Lettre 81, Marquise de Merteuil au Vicomte de Valmont.
Toutefois, liberté et dérèglement ne signifient pour autant pas dérégulation totale. La licence morale sur laquelle repose le libertinage s’accompagne d’une grande codification des rituels libertins, régis par une éthique quasi-chevaleresque. Si libération féminine il y a, elle n’est donc certainement pas anarchique…
« Je n’ai pas la moindre jalousie : je ne vois alors dans vos Amants que les successeurs d’Alexandre, incapables de conserver entre eux tous cet empire où je régnais seul. Mais que vous vous donniez entièrement à l’un d’eux ! qu’il existe un autre homme aussi heureux que moi ! je ne le souffrirai pas. »
Lettre 15, Valmont à Merteuil.
« Aussitôt que vous aurez eu votre belle Dévote, que vous pourrez m’en fournir une preuve, venez, et je suis à vous. Mais vous n’ignorez pas que dans les situations importantes, on ne reçoit de preuves que par écrit. Par cet arrangement d’une part, je deviendrai une récompense au lieu d’être une consolation ; et cette idée me plaît davantage ; de l’autre, votre succès en sera plus piquant, en devenant lui-même un moyen d’infidélité. Venez donc, venez au plus tôt m’apporter le gage de votre triomphe : semblable à nos preux Chevaliers qui venaient déposer aux pieds de leurs Dames les fruits brillants de leur victoire. Sérieusement, je suis curieuse de voir ce que peut écrire une Prude après un tel moment, et quel voile elle met sur ses discours, après n’en avoir plus laissé sur sa personne. »
Lettre 20, réponse de Merteuil à Valmont.
L’intelligence : fondement commun de l’anthropologie des personnages chez Laclos et de leur stratégie libertine.
Dans les Liaisons dangereuses, « le monde, saisissable par la raison, est objet de lois » écrit Malraux (préface aux Liaisons dangereuses, éd. Gallimard). Et si le monde est objet de lois, alors il est terrain de jeu. Du moins est-ce l’interprétation licencieuse qu’en donnent les libertins, subvertissant les règles et les usages de la morale traditionnelle afin de les mettre au service d’une législation du plaisir, d’un code d’honneur reposant sur la multiplication des conquêtes et de leur mise en récit. Dans le roman épistolaire, la lettre fait office de preuve, de compte-rendu dans les règles de l’art.
« […] je commence l’historique de ces deux derniers jours. J’y joindrai comme pièces justificatives la Lettre de ma Belle et ma Réponse. Vous conviendrez qu’il y a peu d’Historiens aussi exacts que moi. »
Lettre 40, Valmont à Merteuil.
Au cœur de ce « grand jeu » libertin, le premier partage qu’accomplit Laclos entre ses personnages repose sur l’intelligence. Dans cette intrigue (Malraux), il y a des prédateurs et il y a des proies, avant que d’y avoir des hommes et des femmes. Cette apologie en règle de l’intelligence est, au fond, apologie de la littérature et des procédés d’écriture. Les maîtres du Jeu sont aussi les maîtres du Roman.

▸ **CONSIGNES DE L'EXERCICE**
a) Répondez à ces questions sur l'extrait consacré aux Liaisons dangereuses :
(i) Par quel type d'éthique les rituels libertins sont-ils régis ?
(ii) Quel rôle la lettre joue-t-elle dans le roman épistolaire ?
(iii) Sur quoi repose le premier partage que Laclos établit entre ses personnages ?
b) Prolongez l'extrait consacré aux Liaisons dangereuses en reprenant après sa dernière phrase.

▸ **DONNÉES FOURNIES**
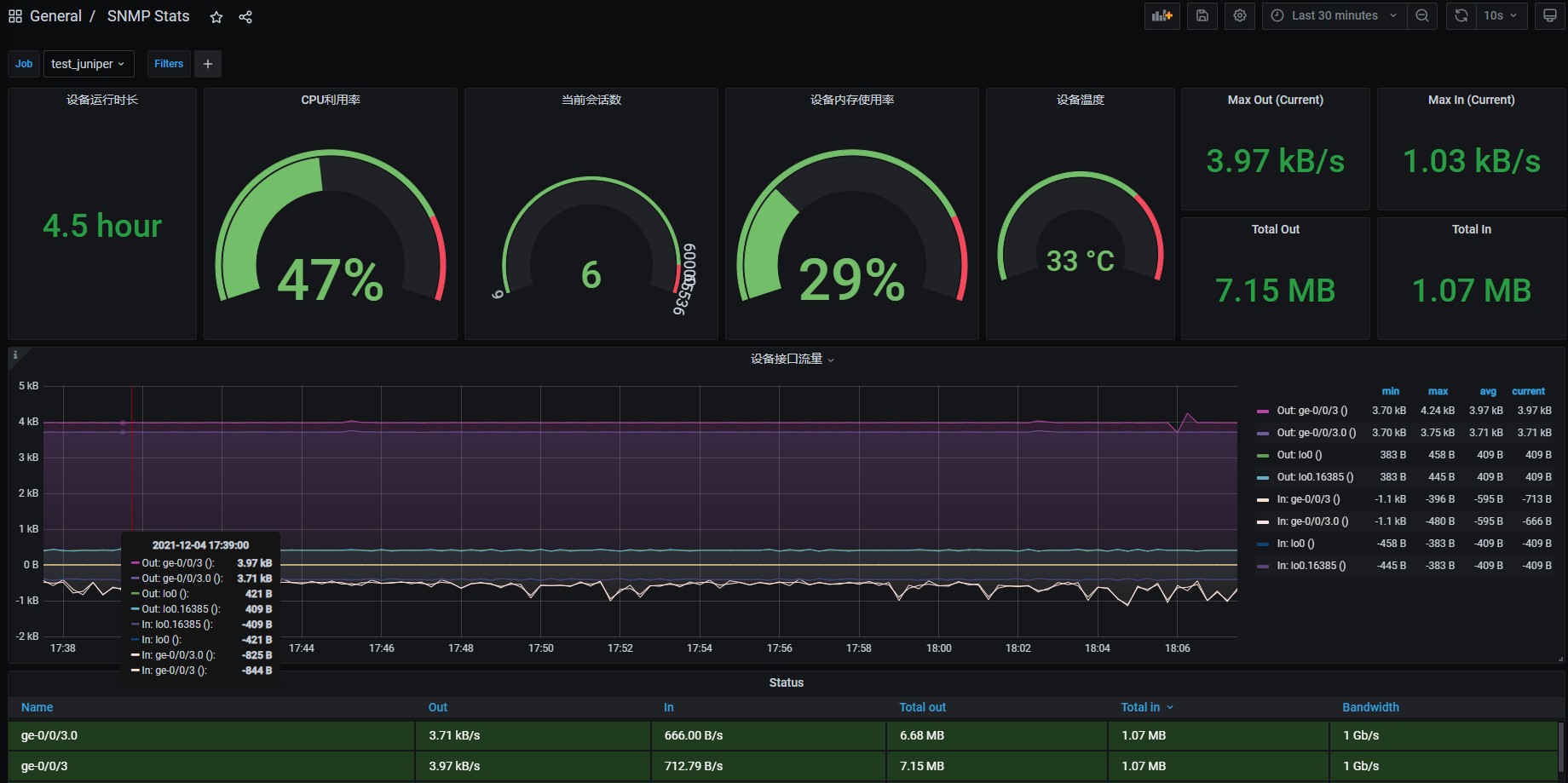Add a new filter with plus button
Screen dimensions: 1568x783
208,64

▸ **RÉPONSES PAR CONSIGNE**
a)
(i) Une éthique quasi-chevaleresque.
(ii) Elle fait office de preuve, de compte-rendu dans les règles de l'art.
(iii) Sur l'intelligence.

b)
« […] je vous expliquerai le billet de Danceny. L’événement qui le lui a fait écrire est mon ouvrage, et c’est, je crois, mon chef-d’œuvre. […] Il lui faut des obstacles à ce beau Héros de Roman, et il s’endort dans la félicité ! Oh ! qu’il s’en rapporte à moi, je lui donnerai de la besogne. »
Lettre 63, de la Marquise au Vicomte.
« Enfin je le sais par cœur, ce beau héros de Roman ! il n’a plus de secret pour moi. »
Lettre 57, du Vicomte à la Marquise (à propos de Danceny).
En cela, l’épistolaire doit être compris comme la figuration même de l’anthropologie laclosienne, et non simplement comme l’une des modalités possibles du récit. L’intelligence est le fondement commun des personnages de Laclos comme de son projet romanesque. Ce roman d’analyse et de préméditation repose d’un point de vue anthropologique sur la très fine connaissance que Laclos avait des procédés libertins, des mœurs de son temps, et d’un point vue discursif sur une véritable architectonique du mensonge. Donner un point de vue omniscient au Lecteur, autrement dit, lui donner l’intelligence des faits et des gestes de chacun par le dévoilement progressif d’une correspondance à plusieurs voix, c’est d’emblée le placer du côté des libertins.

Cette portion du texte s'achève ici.